[Records from a dataset]
::::::

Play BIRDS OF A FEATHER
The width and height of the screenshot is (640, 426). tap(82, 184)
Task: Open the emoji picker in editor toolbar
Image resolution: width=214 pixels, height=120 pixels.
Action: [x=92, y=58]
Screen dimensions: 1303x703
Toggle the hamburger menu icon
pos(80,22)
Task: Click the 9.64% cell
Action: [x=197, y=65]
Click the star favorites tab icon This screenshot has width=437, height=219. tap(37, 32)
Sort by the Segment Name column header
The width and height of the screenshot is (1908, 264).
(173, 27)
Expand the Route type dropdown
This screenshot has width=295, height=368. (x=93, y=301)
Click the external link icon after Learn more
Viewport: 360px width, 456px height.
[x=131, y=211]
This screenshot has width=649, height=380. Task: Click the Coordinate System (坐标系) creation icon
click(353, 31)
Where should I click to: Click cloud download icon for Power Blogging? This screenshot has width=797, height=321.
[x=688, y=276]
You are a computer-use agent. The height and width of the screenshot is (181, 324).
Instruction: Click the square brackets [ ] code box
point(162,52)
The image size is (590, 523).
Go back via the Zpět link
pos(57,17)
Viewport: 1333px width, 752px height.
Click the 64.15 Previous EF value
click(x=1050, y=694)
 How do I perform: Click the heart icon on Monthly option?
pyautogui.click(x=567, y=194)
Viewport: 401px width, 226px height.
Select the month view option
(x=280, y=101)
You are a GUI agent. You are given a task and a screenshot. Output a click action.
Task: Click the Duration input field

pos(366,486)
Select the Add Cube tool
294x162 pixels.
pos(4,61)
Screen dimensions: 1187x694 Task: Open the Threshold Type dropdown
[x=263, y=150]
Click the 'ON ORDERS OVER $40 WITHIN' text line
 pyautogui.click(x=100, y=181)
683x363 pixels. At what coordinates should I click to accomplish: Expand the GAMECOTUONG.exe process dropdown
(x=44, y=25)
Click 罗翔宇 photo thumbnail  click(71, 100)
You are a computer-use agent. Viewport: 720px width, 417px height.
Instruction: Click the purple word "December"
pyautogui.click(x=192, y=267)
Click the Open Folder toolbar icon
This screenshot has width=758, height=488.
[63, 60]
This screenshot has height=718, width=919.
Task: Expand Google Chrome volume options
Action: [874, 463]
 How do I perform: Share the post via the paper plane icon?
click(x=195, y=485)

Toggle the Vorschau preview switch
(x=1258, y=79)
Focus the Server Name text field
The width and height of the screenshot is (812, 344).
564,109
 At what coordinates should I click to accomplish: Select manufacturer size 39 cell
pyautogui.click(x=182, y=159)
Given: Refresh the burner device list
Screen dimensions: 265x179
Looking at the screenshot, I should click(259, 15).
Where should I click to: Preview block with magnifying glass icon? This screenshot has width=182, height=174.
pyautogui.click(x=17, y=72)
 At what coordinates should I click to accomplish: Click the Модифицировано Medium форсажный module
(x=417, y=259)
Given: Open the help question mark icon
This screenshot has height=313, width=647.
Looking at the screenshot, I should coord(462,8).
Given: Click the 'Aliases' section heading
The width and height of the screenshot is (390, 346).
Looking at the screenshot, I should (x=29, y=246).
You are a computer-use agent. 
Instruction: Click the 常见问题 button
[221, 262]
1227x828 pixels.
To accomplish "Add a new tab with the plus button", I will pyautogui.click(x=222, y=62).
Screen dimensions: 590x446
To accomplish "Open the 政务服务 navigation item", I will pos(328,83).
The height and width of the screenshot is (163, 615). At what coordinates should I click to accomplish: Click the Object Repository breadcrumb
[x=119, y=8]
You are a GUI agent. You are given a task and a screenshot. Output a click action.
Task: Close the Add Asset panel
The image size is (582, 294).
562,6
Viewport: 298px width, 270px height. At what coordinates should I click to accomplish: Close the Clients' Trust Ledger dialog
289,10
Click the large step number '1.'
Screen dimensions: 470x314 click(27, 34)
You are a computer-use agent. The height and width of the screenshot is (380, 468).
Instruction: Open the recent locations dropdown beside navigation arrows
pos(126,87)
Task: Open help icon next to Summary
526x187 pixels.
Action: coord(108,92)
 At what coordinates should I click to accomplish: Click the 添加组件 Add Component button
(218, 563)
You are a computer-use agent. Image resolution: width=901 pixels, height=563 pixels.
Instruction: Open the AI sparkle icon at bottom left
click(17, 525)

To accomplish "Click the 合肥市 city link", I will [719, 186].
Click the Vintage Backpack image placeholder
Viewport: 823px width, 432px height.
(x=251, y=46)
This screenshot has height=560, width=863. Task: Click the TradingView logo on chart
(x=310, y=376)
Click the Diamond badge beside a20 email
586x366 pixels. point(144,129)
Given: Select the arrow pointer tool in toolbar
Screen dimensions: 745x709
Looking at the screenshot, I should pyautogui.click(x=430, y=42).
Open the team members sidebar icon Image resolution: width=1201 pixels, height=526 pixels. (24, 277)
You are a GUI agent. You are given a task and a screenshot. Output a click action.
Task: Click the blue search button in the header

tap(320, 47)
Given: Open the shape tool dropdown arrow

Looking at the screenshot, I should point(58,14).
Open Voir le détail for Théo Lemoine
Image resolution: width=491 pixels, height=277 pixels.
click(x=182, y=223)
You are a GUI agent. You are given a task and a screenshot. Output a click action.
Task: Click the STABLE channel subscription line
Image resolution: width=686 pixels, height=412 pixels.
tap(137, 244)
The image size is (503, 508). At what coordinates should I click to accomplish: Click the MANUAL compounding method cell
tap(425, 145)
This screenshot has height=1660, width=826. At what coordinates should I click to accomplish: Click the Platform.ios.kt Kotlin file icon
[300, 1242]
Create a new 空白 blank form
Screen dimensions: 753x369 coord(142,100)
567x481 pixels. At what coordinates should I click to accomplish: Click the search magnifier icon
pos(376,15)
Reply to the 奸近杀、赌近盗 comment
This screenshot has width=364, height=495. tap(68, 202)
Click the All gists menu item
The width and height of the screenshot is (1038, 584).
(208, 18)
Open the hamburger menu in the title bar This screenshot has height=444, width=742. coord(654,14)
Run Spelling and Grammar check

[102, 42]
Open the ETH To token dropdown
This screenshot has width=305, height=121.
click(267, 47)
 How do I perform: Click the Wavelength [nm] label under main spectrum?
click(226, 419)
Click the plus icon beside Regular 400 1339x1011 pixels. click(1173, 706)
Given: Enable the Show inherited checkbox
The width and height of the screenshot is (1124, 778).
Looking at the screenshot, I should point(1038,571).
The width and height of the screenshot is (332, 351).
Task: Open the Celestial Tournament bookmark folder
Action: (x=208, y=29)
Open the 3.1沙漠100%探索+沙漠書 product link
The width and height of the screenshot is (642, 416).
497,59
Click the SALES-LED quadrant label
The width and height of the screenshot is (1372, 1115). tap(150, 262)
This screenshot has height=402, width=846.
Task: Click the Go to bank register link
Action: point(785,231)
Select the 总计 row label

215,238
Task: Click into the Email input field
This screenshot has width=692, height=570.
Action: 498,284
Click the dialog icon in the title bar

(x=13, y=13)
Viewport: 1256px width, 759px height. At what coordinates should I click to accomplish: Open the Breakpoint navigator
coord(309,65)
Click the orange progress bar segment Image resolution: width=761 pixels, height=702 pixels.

::::::

• _EXERCISE DETAILS_
So that nothing is lost, please reproduce each entry exactly as written.

• _ANSWER TO THE EXERCISE_
Play BIRDS OF A FEATHER
The width and height of the screenshot is (640, 426). tap(82, 184)
Task: Open the emoji picker in editor toolbar
Image resolution: width=214 pixels, height=120 pixels.
Action: [x=92, y=58]
Screen dimensions: 1303x703
Toggle the hamburger menu icon
pos(80,22)
Task: Click the 9.64% cell
Action: [x=197, y=65]
Click the star favorites tab icon This screenshot has width=437, height=219. tap(37, 32)
Sort by the Segment Name column header
The width and height of the screenshot is (1908, 264).
(173, 27)
Expand the Route type dropdown
This screenshot has width=295, height=368. (x=93, y=301)
Click the external link icon after Learn more
Viewport: 360px width, 456px height.
[x=131, y=211]
This screenshot has width=649, height=380. Task: Click the Coordinate System (坐标系) creation icon
click(353, 31)
Where should I click to: Click cloud download icon for Power Blogging? This screenshot has width=797, height=321.
[x=688, y=276]
You are a computer-use agent. The height and width of the screenshot is (181, 324).
Instruction: Click the square brackets [ ] code box
point(162,52)
The image size is (590, 523).
Go back via the Zpět link
pos(57,17)
Viewport: 1333px width, 752px height.
Click the 64.15 Previous EF value
click(x=1050, y=694)
 How do I perform: Click the heart icon on Monthly option?
pyautogui.click(x=567, y=194)
Viewport: 401px width, 226px height.
Select the month view option
(x=280, y=101)
You are a GUI agent. You are given a task and a screenshot. Output a click action.
Task: Click the Duration input field

pos(366,486)
Select the Add Cube tool
294x162 pixels.
pos(4,61)
Screen dimensions: 1187x694 Task: Open the Threshold Type dropdown
[x=263, y=150]
Click the 'ON ORDERS OVER $40 WITHIN' text line
 pyautogui.click(x=100, y=181)
683x363 pixels. At what coordinates should I click to accomplish: Expand the GAMECOTUONG.exe process dropdown
(x=44, y=25)
Click 罗翔宇 photo thumbnail  click(71, 100)
You are a computer-use agent. Viewport: 720px width, 417px height.
Instruction: Click the purple word "December"
pyautogui.click(x=192, y=267)
Click the Open Folder toolbar icon
This screenshot has width=758, height=488.
[63, 60]
This screenshot has height=718, width=919.
Task: Expand Google Chrome volume options
Action: [874, 463]
 How do I perform: Share the post via the paper plane icon?
click(x=195, y=485)

Toggle the Vorschau preview switch
(x=1258, y=79)
Focus the Server Name text field
The width and height of the screenshot is (812, 344).
564,109
 At what coordinates should I click to accomplish: Select manufacturer size 39 cell
pyautogui.click(x=182, y=159)
Given: Refresh the burner device list
Screen dimensions: 265x179
Looking at the screenshot, I should click(259, 15).
Where should I click to: Preview block with magnifying glass icon? This screenshot has width=182, height=174.
pyautogui.click(x=17, y=72)
 At what coordinates should I click to accomplish: Click the Модифицировано Medium форсажный module
(x=417, y=259)
Given: Open the help question mark icon
This screenshot has height=313, width=647.
Looking at the screenshot, I should coord(462,8).
Given: Click the 'Aliases' section heading
The width and height of the screenshot is (390, 346).
Looking at the screenshot, I should (x=29, y=246).
You are a computer-use agent. 
Instruction: Click the 常见问题 button
[221, 262]
1227x828 pixels.
To accomplish "Add a new tab with the plus button", I will pyautogui.click(x=222, y=62).
Screen dimensions: 590x446
To accomplish "Open the 政务服务 navigation item", I will pos(328,83).
The height and width of the screenshot is (163, 615). At what coordinates should I click to accomplish: Click the Object Repository breadcrumb
[x=119, y=8]
You are a GUI agent. You are given a task and a screenshot. Output a click action.
Task: Close the Add Asset panel
The image size is (582, 294).
562,6
Viewport: 298px width, 270px height. At what coordinates should I click to accomplish: Close the Clients' Trust Ledger dialog
289,10
Click the large step number '1.'
Screen dimensions: 470x314 click(27, 34)
You are a computer-use agent. The height and width of the screenshot is (380, 468).
Instruction: Open the recent locations dropdown beside navigation arrows
pos(126,87)
Task: Open help icon next to Summary
526x187 pixels.
Action: coord(108,92)
 At what coordinates should I click to accomplish: Click the 添加组件 Add Component button
(218, 563)
You are a computer-use agent. Image resolution: width=901 pixels, height=563 pixels.
Instruction: Open the AI sparkle icon at bottom left
click(17, 525)

To accomplish "Click the 合肥市 city link", I will [719, 186].
Click the Vintage Backpack image placeholder
Viewport: 823px width, 432px height.
(x=251, y=46)
This screenshot has height=560, width=863. Task: Click the TradingView logo on chart
(x=310, y=376)
Click the Diamond badge beside a20 email
586x366 pixels. point(144,129)
Given: Select the arrow pointer tool in toolbar
Screen dimensions: 745x709
Looking at the screenshot, I should pyautogui.click(x=430, y=42).
Open the team members sidebar icon Image resolution: width=1201 pixels, height=526 pixels. (24, 277)
You are a GUI agent. You are given a task and a screenshot. Output a click action.
Task: Click the blue search button in the header

tap(320, 47)
Given: Open the shape tool dropdown arrow

Looking at the screenshot, I should point(58,14).
Open Voir le détail for Théo Lemoine
Image resolution: width=491 pixels, height=277 pixels.
click(x=182, y=223)
You are a GUI agent. You are given a task and a screenshot. Output a click action.
Task: Click the STABLE channel subscription line
Image resolution: width=686 pixels, height=412 pixels.
tap(137, 244)
The image size is (503, 508). At what coordinates should I click to accomplish: Click the MANUAL compounding method cell
tap(425, 145)
This screenshot has height=1660, width=826. At what coordinates should I click to accomplish: Click the Platform.ios.kt Kotlin file icon
[300, 1242]
Create a new 空白 blank form
Screen dimensions: 753x369 coord(142,100)
567x481 pixels. At what coordinates should I click to accomplish: Click the search magnifier icon
pos(376,15)
Reply to the 奸近杀、赌近盗 comment
This screenshot has width=364, height=495. tap(68, 202)
Click the All gists menu item
The width and height of the screenshot is (1038, 584).
(208, 18)
Open the hamburger menu in the title bar This screenshot has height=444, width=742. coord(654,14)
Run Spelling and Grammar check

[102, 42]
Open the ETH To token dropdown
This screenshot has width=305, height=121.
click(267, 47)
 How do I perform: Click the Wavelength [nm] label under main spectrum?
click(226, 419)
Click the plus icon beside Regular 400 1339x1011 pixels. click(1173, 706)
Given: Enable the Show inherited checkbox
The width and height of the screenshot is (1124, 778).
Looking at the screenshot, I should point(1038,571).
The width and height of the screenshot is (332, 351).
Task: Open the Celestial Tournament bookmark folder
Action: (x=208, y=29)
Open the 3.1沙漠100%探索+沙漠書 product link
The width and height of the screenshot is (642, 416).
497,59
Click the SALES-LED quadrant label
The width and height of the screenshot is (1372, 1115). tap(150, 262)
This screenshot has height=402, width=846.
Task: Click the Go to bank register link
Action: point(785,231)
Select the 总计 row label

215,238
Task: Click into the Email input field
This screenshot has width=692, height=570.
Action: 498,284
Click the dialog icon in the title bar

(x=13, y=13)
Viewport: 1256px width, 759px height. At what coordinates should I click to accomplish: Open the Breakpoint navigator
coord(309,65)
Click the orange progress bar segment Image resolution: width=761 pixels, height=702 pixels.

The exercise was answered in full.